Hoje não...

E hoje eu não queria flertar, apenas observar, analisar o comportamento dela. Quando ela dançava eu não conseguia parar de olhar. Estava hipnotizado pelo seu rebolado, pelo salto alto, pela saia preta e blusa cinza, pelos cabelos ondulados de pontas crespas. Coisas rara de se ver na era do alisamento, progressiva, permanente e chapinha da maioria delas.

Eu poderia ter ido até lá, o não já estava garantido com a falta de atitude. Mas hoje a atitude era diferente, era de observador, de alguém que já teve muito a fome saciada, que o somatório já não somava mais. O que soma é a qualidade, e essa é imensurável. Embora ela tivesse muita qualidade, hoje era dia de olhar nos olhos e não sorrir.

Um amigo levantou a mão, acenando de uma lado para o outro, no ritmo da música.
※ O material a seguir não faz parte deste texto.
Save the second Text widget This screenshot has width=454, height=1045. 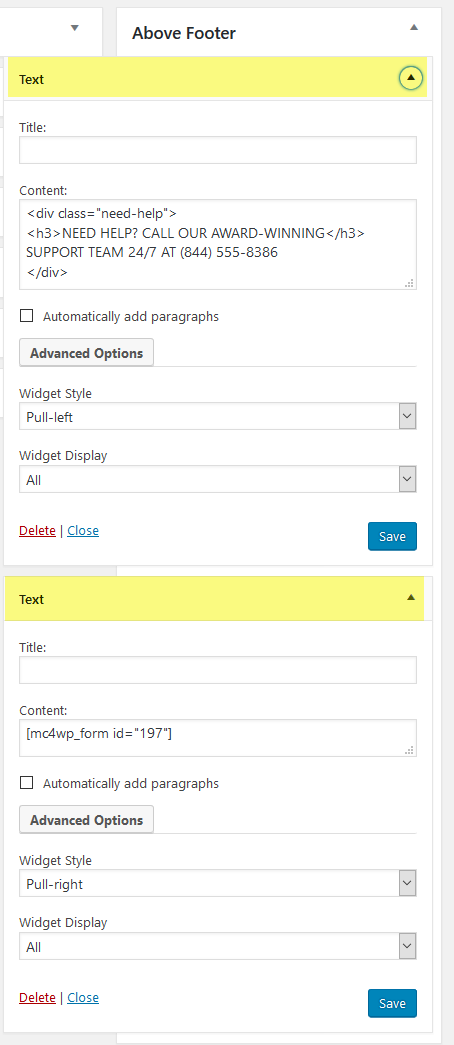[x=392, y=1003]
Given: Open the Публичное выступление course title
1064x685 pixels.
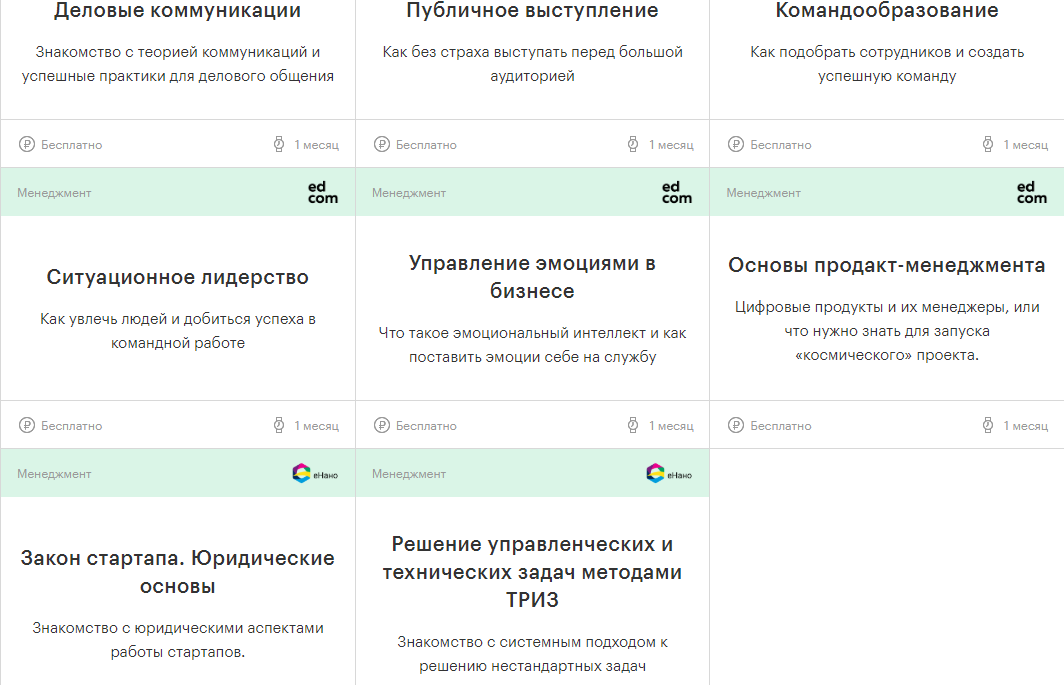Looking at the screenshot, I should [x=532, y=11].
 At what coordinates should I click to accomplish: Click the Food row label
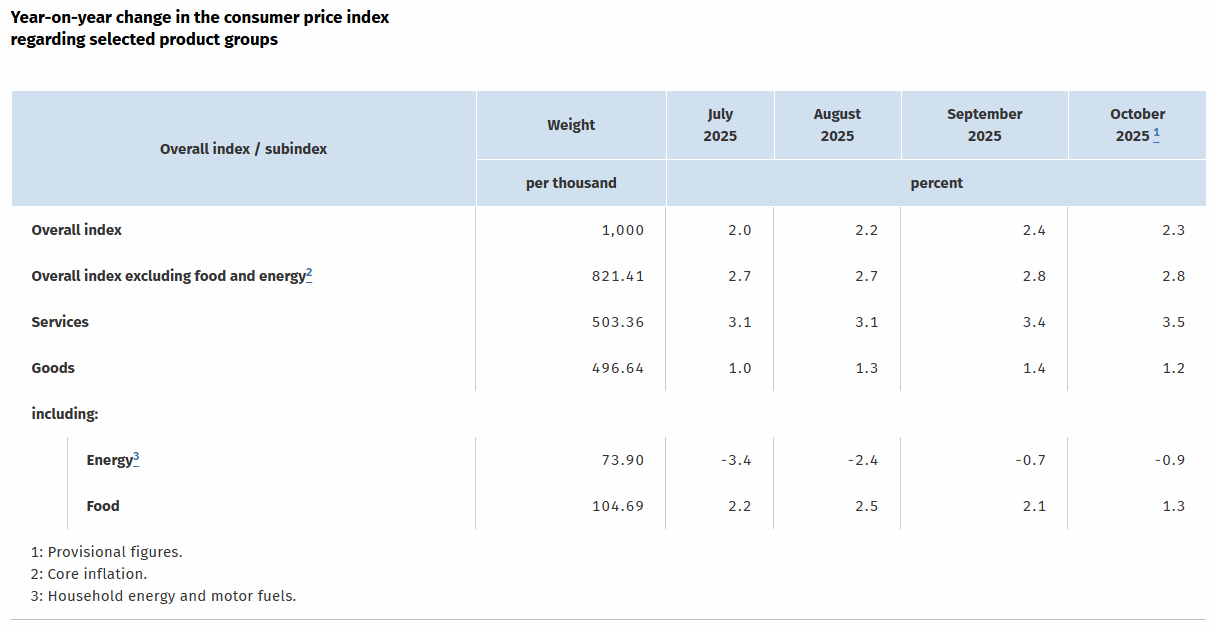103,506
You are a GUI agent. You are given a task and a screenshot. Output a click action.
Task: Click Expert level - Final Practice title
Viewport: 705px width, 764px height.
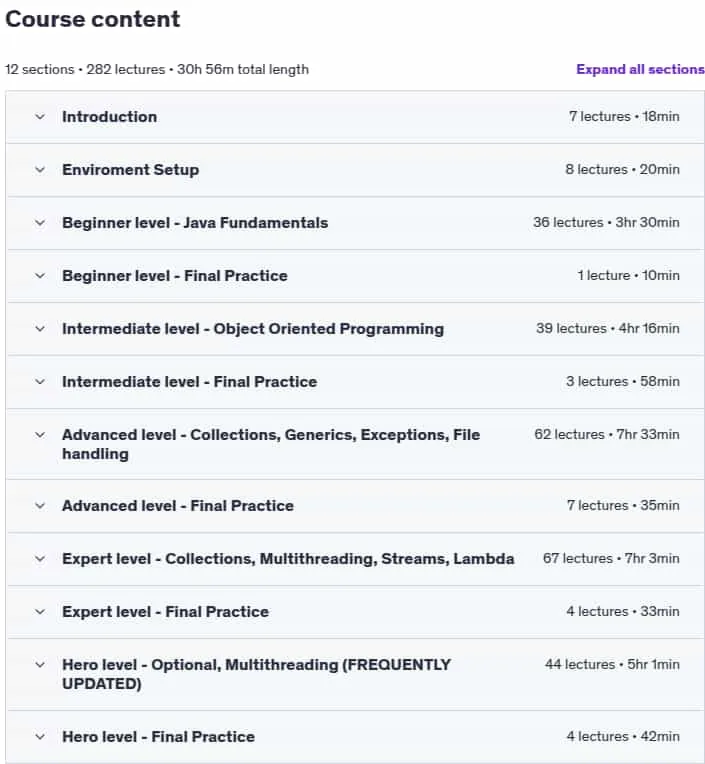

Ela nos olhou e sorriu, como quem está para novos amigos, mas hoje eu não podia. Hoje eu tinha que ver ela partir sem nunca saber seu nome, sem nunca mais ver os olhos cor de mel vistos de cima, daqueles mais que 1,70m de altura. Eu já estava sentado, olhando discreto.

Poucas vezes ela dançava girando em torno de si mesma, observando toda a sua volta. Nesse momento ela sabia que eu estava observando tudo, dos pés a ponta dos cabelos. Fiquei imaginando se ela era estudante de medicina, não tirei isso da cabeça.

Sem me despedir dos amigos, como um mágico, fui percolando na multidão e sumi. Entrei no carro, dirigi de forma injusta e cheguei rápido em casa. Entrei no quarto e fui tentar sonhar com ela. Talvez no sonho eu descobrisse qual seria a atitude dela ao saber o que eu já sabia dela.